◆ **Work instruction**
Give the number of lines in the records below that contain the word "price", and nothing more.

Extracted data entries
-- Opening Marker --

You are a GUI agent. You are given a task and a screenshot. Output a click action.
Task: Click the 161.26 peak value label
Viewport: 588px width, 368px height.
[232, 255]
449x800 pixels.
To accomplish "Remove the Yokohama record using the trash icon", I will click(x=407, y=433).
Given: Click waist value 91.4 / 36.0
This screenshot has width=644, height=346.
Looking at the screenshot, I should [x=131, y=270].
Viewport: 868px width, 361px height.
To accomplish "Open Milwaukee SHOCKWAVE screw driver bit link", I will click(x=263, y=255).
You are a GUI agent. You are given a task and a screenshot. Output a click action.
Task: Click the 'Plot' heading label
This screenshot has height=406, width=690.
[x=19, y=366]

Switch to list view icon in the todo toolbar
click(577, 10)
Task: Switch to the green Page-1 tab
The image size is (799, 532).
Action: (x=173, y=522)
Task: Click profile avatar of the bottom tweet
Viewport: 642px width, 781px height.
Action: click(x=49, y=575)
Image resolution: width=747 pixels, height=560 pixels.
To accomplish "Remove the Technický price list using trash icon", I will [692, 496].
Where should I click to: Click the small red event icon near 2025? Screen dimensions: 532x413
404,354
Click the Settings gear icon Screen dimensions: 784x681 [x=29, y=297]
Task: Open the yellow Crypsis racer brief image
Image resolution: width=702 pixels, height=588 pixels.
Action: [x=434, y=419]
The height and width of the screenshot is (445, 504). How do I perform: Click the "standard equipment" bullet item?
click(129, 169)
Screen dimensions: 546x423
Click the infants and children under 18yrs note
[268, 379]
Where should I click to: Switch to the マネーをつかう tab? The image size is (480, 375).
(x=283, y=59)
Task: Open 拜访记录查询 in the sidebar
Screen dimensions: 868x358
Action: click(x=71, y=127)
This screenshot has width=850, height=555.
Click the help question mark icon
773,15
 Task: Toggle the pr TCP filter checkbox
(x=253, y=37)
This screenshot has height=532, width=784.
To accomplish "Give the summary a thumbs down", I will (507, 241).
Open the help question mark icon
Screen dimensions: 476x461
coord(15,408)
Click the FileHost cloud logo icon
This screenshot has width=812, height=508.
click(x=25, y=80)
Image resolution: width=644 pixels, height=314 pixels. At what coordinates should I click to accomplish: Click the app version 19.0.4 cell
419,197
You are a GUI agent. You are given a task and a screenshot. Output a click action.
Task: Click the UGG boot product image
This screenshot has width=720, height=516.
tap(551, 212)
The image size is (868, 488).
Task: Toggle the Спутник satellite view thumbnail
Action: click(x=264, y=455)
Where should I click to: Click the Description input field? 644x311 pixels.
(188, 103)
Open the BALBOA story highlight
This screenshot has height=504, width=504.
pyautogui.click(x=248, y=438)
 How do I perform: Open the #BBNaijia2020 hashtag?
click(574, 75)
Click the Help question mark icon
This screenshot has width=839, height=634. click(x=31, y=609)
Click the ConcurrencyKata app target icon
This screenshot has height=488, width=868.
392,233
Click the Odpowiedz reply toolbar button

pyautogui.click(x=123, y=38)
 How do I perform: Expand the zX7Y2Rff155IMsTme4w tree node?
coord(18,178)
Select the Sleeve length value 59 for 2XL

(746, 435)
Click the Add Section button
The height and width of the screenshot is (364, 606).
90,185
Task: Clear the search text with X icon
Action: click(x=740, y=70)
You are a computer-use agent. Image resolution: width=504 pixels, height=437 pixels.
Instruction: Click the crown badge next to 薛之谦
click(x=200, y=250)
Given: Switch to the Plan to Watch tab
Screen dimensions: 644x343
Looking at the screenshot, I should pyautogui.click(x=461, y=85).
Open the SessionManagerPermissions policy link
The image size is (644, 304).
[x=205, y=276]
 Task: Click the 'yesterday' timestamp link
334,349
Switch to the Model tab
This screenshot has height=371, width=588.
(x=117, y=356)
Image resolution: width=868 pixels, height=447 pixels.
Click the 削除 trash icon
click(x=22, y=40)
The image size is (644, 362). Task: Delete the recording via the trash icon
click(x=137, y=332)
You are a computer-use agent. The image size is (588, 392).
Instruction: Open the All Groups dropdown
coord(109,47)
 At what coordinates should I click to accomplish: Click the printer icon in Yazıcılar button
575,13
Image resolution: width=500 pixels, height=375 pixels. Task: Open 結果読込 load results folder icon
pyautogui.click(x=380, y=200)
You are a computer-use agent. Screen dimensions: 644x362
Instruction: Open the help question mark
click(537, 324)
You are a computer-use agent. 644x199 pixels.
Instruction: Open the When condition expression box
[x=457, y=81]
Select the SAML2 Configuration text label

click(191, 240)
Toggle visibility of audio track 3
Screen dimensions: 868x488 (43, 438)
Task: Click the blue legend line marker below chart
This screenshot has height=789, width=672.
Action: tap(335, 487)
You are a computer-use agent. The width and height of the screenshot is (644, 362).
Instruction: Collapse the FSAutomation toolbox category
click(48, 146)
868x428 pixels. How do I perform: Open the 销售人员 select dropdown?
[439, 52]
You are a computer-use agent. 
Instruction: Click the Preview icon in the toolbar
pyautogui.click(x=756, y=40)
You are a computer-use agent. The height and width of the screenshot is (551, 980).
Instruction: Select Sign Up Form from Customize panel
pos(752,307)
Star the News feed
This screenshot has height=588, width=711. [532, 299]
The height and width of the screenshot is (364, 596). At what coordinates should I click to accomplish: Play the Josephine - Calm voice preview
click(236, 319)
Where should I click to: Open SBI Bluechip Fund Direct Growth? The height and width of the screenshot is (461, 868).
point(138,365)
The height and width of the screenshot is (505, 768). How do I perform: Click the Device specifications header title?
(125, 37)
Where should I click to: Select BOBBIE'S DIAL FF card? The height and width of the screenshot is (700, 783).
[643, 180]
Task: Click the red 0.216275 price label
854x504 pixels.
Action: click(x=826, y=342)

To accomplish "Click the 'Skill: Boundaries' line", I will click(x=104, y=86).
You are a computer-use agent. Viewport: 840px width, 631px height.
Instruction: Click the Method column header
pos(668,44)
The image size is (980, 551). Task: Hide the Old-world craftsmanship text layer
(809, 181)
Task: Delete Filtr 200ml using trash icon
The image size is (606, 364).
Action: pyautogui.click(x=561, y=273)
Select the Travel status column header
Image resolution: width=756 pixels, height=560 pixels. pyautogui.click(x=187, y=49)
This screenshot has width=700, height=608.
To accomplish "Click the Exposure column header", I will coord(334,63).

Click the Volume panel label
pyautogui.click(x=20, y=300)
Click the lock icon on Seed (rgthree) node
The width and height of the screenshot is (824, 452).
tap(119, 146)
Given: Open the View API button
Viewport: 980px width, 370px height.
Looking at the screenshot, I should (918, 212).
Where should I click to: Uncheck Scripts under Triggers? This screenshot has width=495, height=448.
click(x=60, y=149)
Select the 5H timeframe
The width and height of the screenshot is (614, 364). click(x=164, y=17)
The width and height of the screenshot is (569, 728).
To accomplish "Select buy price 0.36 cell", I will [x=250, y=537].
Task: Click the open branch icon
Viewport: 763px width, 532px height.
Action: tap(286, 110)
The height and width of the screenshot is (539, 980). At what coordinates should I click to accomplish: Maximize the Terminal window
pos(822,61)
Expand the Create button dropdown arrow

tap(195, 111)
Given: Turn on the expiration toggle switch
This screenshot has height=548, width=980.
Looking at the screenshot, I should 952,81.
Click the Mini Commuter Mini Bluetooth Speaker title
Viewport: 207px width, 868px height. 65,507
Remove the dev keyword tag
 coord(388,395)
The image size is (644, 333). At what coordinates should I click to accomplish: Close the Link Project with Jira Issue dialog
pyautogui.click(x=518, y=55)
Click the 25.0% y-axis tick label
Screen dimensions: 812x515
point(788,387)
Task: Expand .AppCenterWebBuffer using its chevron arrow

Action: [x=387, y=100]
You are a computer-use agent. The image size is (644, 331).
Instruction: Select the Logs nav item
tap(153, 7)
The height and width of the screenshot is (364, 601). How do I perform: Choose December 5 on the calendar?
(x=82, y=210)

-- Closing Marker --

◆ **Written answer**
3